Big data analytics presents businesses with incredible opportunities to gain valuable insights about their operations, transactions and customers, and create new revenue-producing lines of business. But organic data growth has created myriad sources of information, and integrating them and accessing the data can be a huge headache.
In this webcast presentation, David Loshin, president of consultancy Knowledge Integrity Inc., explains how organic data growth has created hybrid collections of computing resources, why we want to access the data in those hybrid collections, what the data lake is and what challenges it presents.
Editor's note: The following is a transcript of the first of three excerpts of Loshin's webcast presentation on enterprise accessibility to big data via data virtualization. It has been edited for clarity and length.
We're going to start out by talking about the origins of the complexity in the data environment. In fact, we have to think about the way our environmental systems' architectures have grown organically over numerous years, in fact, you might even say different evolutionary periods, where we might have started out with having mainframes as the main and sole systems on which data processing applications would be hosted. But then, we rapidly evolved through later generations to having workplace servers and server-based environments and connectivity between those as well; then, eventually, incorporating a distributed collection of desktop computing. ...
So we end up with a system with a very hybrid collection of types of computing resources. Eventually we've connected them all together and created networks of these different kinds of hybrid systems. But the organic [data] growth has led to this kind of mishmash of an "architecture," but there really is no overarching strategy and architecture in many of these organically grown environments.
The challenge here is that as we've transitioned, I'd say over the last five years or so, from focusing largely on the operational and transactional aspects of systems to the utilization of information as a core asset, where the operational and transactional systems are really just one aspect of using that information -- and then, the analytics and the ability to take advantage of predictive modeling and prescriptive analytics that can help guide future business objectives -- has led us to this point where we want to be able to maximize opportunities for reusing data and repurposing that data.

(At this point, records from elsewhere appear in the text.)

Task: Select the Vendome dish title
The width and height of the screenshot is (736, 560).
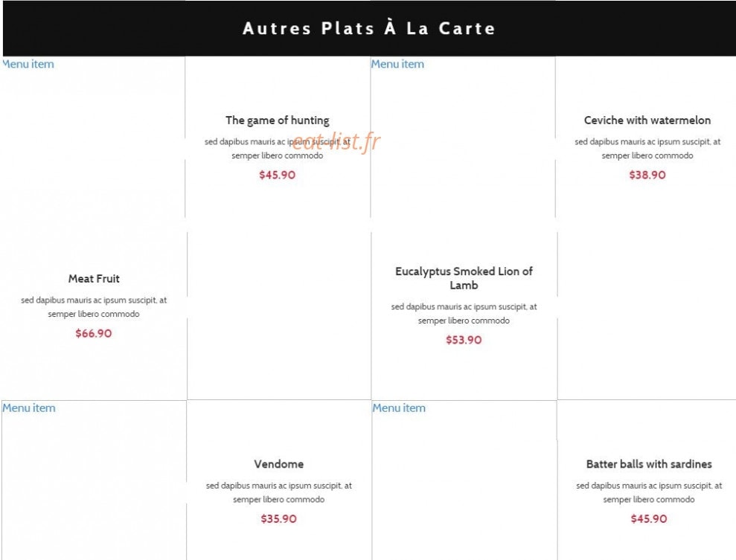Action: point(279,464)
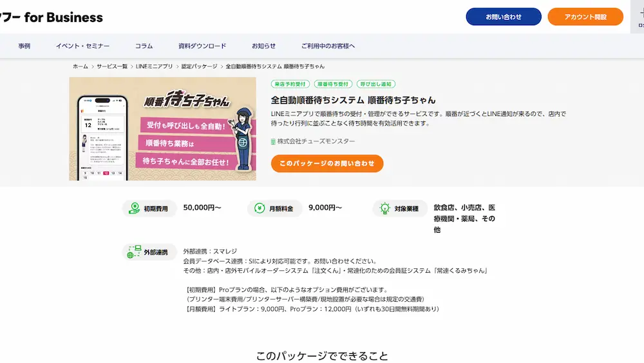Open the コラム navigation item

(x=144, y=46)
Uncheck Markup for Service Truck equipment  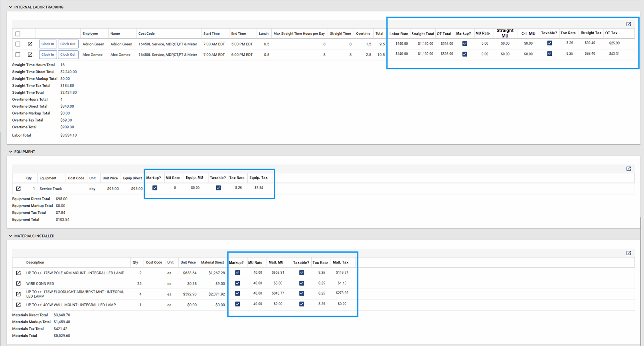click(155, 188)
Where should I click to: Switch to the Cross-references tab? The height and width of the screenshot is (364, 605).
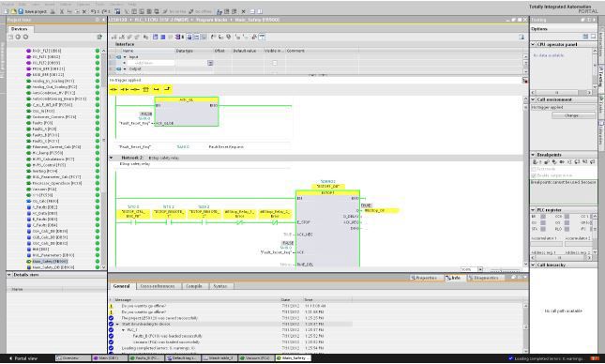[x=158, y=286]

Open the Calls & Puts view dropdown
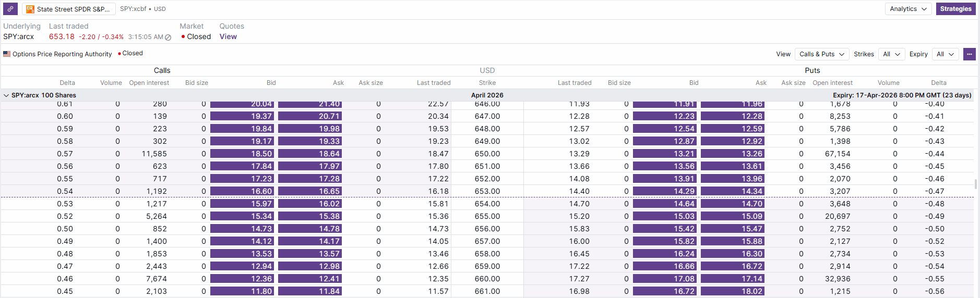pyautogui.click(x=822, y=54)
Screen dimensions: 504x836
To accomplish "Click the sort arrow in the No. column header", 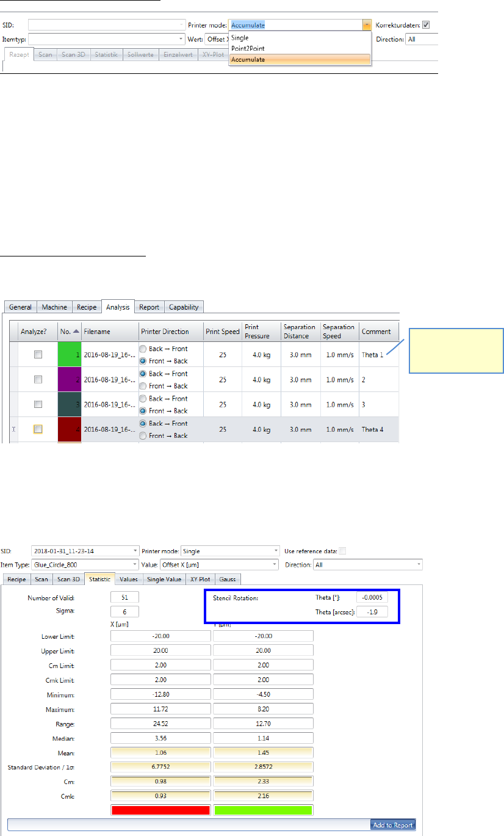I will click(x=75, y=332).
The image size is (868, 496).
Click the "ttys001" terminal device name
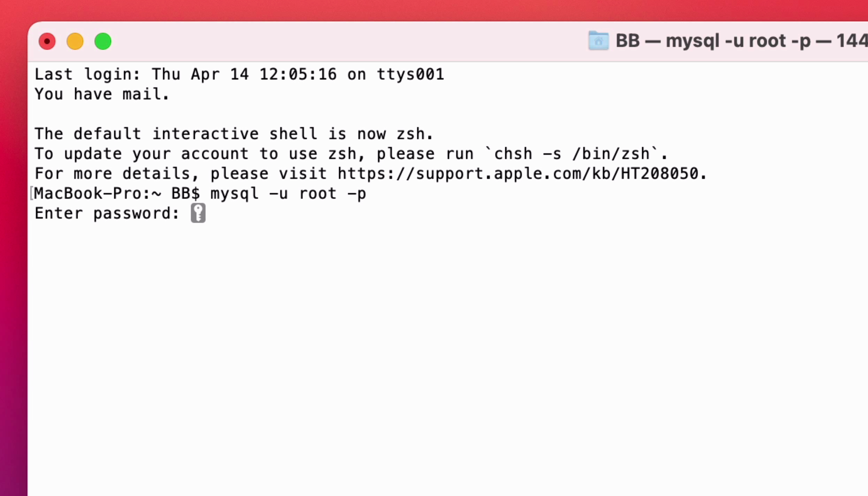coord(410,74)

That means that we've got to get access to the data. In prior years we've been satisfied with being able to pull data off of some of the operational systems, being able to put them into a data warehouse. But, with these big data technologies evolving and providing the capability for storing large or massive amounts of data, people are looking back and saying, "Well, we've got all this dark data sitting around that we've been saving for the last five, 10, 15, 20, maybe even 30 or 40 years; let's see if we can take all that data and analyze that as well to see what we can extract from that," which means that we want to have accessibility to information that's not just sitting on our recently installed systems, but what I call our heritage systems. I don't use the term legacy, but I'd rather call it heritage. I call it heritage because they're still in practical use and operating well.

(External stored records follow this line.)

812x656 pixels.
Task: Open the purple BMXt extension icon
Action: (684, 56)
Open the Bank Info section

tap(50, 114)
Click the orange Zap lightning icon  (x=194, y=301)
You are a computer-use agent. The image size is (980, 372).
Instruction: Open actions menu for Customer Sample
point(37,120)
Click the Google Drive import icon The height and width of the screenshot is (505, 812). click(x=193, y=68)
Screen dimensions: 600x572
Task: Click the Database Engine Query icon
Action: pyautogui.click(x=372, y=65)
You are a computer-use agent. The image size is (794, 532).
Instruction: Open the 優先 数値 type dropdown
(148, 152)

[We need to be able to access] the data from these existing systems but also from the emerging big data platforms -- especially in organizations where they're starting to stream information from many different sources [including] the social media channels like Twitter, Facebook, those kinds of environments where there's a lot of data being produced -- and [we need to be able to capture] large amounts of that for analysis and then [blend] that with the data that has been created over time within the organization.

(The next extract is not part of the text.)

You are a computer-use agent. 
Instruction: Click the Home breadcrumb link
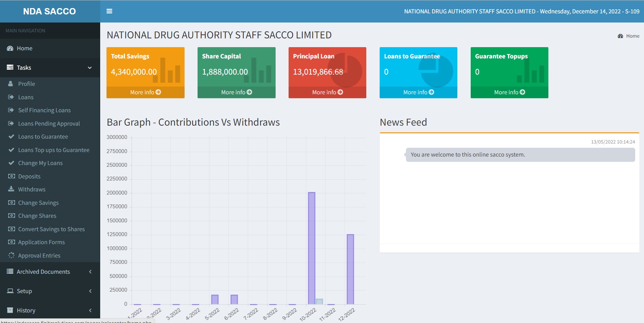632,36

[The] concept of a data lake has begun to appear with greater frequency. According to TechTarget's definition, a data lake is "a large object-based storage repository that holds data in its native format until it's needed." There [are] some key aspects of that definition: It's an object-based storage repository. It's a repository for objects, not just data tables and flat files, but any type of information. The second piece is native format. We're not creating or applying any transformation to that data as it appears, but rather, when we need it.
A data lake provides a place for collecting data sets that are structured in their original format, making those data sets available to different consumers in a way that they need it, and allowing the data consumers to consume that data in more than one way. ... For the sales team, it may be specific to the sales applications, but for finance and audit, it may be specific ways that are different than for the sales teams.
There are some challenges, though, because we've got our heritage environment that has grown organically and we've got these new opportunities creating this data lake, and we want to be able to blend the data, or integrate the data, from those two different sources. Now the problem here is that in our existing environment, typically what happens is we'll have one system create data. It will store it in some way. It will then offload that data to a data warehouse where somebody else will come around and run a report and pull a large subset of that data out to some data mart. Then somebody might take another extract of that data as well.
So we end up pulling the same data, copying the same data, over and over again. This is this whole concept of data replication, or replication of information sets. But if we don't have any good governance practices layered on top of those data extracts, it will lead to inconsistency and poor performance. Inconsistency because somebody will pull an abstract at 10 in the morning; somebody else will come around at 3 in the afternoon and pull that same extract. But because transactions have taken place in the interim, those two data sets are not going to be exactly the same. [There will be] poor performance because we're starting to overload our system by storing the same data -- or what looks like largely the same data -- over and over again. We're filling up our disks with replicas of the same data.
Now, the other thing is that there [are] many users who have finally become comfortable with the ways they've been able to get access to the data in the first place, using the heritage platforms that are there already. With some of our clients, for example, there are people who prefer to run an extract of data sitting on a mainframe and load it into one of their analytical systems that have been around for about 30 years, as opposed to looking at some of the newer data visualization and data discovery tools that could provide similar types of access and similar types of analysis. But because they're not aware of how those things work, and they're uncomfortable moving to new technology, there's some resistance and challenges in being able to make the integration actually work.
Then there's this third point -- which we're going to delve into in a little more detail in a later slide: There's a fundamental difference between the way that we've traditionally taken care of data management, where we've created a defined model and we shoehorned data into those models, as opposed to the data lake approach, which is to put the data into the repository without making any changes and storing it in its original format.
The difference there is what's called schema-on-write, which is the conventional approach to this, which is migrating the data into a defined data set, or data model, and schema-on-read, which is [when] we impose a format and a model on top of the data when we access it, not when we store it. So there are fundamental differences between those two things and the way that we manage data.
That introduces confusion, especially in organizations that have just spent many years trying to solidify their extraction, transformation and loading processes, pulling data out of source systems and putting it into a data warehouse. This is a very different thought process.